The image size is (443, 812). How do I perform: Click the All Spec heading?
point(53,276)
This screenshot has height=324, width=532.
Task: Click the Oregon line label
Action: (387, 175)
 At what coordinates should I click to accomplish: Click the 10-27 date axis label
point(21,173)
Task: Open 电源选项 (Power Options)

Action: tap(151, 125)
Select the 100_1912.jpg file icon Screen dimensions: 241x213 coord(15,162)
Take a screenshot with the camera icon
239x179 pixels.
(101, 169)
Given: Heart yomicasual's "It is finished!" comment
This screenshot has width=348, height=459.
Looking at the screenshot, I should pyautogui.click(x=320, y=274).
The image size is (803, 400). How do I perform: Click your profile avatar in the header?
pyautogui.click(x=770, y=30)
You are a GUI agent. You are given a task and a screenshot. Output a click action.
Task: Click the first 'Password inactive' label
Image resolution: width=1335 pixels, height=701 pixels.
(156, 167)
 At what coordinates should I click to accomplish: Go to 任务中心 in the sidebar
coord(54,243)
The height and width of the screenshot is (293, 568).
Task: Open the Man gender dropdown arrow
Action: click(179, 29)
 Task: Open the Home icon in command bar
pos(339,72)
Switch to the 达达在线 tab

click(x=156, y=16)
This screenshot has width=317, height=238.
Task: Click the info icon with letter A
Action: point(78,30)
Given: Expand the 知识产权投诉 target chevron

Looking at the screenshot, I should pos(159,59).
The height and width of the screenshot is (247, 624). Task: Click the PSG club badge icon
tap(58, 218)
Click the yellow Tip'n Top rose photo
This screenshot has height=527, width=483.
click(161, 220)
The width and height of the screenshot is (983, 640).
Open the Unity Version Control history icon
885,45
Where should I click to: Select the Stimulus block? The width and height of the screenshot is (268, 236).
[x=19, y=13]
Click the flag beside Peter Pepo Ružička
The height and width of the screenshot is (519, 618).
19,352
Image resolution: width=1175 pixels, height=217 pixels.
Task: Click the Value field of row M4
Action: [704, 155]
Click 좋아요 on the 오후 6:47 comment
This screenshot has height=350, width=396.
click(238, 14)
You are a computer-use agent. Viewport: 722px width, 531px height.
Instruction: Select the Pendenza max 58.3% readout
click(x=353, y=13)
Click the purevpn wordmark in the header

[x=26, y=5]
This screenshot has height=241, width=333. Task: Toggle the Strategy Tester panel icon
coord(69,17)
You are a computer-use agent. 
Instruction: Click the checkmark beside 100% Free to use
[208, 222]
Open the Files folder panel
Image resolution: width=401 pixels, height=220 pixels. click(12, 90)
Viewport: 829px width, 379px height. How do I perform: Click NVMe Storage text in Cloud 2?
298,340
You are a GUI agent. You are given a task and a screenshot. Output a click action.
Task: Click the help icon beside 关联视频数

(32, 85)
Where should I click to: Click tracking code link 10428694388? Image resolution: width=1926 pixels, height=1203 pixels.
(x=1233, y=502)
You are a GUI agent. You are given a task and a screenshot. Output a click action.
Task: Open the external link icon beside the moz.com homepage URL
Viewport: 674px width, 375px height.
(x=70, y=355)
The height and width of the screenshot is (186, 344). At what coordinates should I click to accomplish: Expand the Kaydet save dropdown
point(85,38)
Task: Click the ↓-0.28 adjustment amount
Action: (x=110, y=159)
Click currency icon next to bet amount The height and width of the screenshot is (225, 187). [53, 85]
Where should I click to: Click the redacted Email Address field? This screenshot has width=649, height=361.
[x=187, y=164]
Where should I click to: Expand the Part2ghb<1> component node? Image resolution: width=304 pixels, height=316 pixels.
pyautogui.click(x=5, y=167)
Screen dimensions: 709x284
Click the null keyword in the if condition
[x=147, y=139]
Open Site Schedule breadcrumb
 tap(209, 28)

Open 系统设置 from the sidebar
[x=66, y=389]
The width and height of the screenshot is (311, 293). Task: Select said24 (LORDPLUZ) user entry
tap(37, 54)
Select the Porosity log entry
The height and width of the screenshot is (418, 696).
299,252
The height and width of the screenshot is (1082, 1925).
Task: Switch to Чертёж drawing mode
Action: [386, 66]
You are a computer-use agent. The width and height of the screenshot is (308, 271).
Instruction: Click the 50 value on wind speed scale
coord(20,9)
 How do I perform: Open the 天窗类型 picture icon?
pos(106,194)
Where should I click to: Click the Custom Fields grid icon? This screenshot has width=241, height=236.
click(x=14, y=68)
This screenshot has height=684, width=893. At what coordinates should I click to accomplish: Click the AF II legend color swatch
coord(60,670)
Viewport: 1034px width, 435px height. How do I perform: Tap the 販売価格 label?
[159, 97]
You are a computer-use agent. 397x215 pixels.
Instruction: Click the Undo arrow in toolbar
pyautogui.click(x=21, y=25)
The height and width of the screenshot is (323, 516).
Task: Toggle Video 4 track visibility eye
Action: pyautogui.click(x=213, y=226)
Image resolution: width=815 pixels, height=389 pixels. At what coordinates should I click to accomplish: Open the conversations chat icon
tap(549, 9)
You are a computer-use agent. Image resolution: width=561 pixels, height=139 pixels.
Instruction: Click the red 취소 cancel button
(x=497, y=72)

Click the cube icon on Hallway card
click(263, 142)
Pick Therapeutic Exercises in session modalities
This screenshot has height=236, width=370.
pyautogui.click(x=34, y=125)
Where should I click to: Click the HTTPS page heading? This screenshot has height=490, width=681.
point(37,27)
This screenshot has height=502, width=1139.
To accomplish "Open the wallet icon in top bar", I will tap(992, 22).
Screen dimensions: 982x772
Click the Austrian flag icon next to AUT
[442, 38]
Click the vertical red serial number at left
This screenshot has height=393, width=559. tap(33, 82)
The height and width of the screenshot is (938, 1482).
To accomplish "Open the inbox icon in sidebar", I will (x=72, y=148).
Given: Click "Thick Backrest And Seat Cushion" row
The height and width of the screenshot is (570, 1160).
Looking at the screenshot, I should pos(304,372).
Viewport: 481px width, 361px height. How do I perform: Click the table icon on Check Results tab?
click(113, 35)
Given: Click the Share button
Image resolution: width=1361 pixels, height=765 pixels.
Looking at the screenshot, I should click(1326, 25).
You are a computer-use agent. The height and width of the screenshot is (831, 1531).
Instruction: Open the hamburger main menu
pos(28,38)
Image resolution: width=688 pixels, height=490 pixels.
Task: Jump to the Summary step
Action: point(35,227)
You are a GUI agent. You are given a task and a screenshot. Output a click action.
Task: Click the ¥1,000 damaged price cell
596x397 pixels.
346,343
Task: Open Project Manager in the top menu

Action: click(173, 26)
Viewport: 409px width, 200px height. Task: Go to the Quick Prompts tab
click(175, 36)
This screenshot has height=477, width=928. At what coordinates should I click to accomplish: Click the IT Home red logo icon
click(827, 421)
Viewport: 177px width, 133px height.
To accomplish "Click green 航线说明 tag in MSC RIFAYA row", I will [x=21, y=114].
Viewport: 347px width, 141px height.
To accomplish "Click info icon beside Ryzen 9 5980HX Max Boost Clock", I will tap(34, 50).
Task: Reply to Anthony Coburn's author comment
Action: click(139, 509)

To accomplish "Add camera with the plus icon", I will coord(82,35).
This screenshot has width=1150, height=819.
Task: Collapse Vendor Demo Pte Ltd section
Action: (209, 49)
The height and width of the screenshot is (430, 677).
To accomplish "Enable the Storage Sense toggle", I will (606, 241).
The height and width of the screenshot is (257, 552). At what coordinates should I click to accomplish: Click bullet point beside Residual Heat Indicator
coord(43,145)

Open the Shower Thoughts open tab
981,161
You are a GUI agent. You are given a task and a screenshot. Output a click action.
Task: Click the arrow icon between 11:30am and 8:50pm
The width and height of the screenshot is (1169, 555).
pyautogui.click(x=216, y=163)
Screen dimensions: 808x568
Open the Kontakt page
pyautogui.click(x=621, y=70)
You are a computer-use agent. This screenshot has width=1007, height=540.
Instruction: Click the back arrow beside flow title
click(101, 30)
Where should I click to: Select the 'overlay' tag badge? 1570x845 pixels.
··········
For the records above, how many lines contain the word "dimensions"? Reply with the number only.

4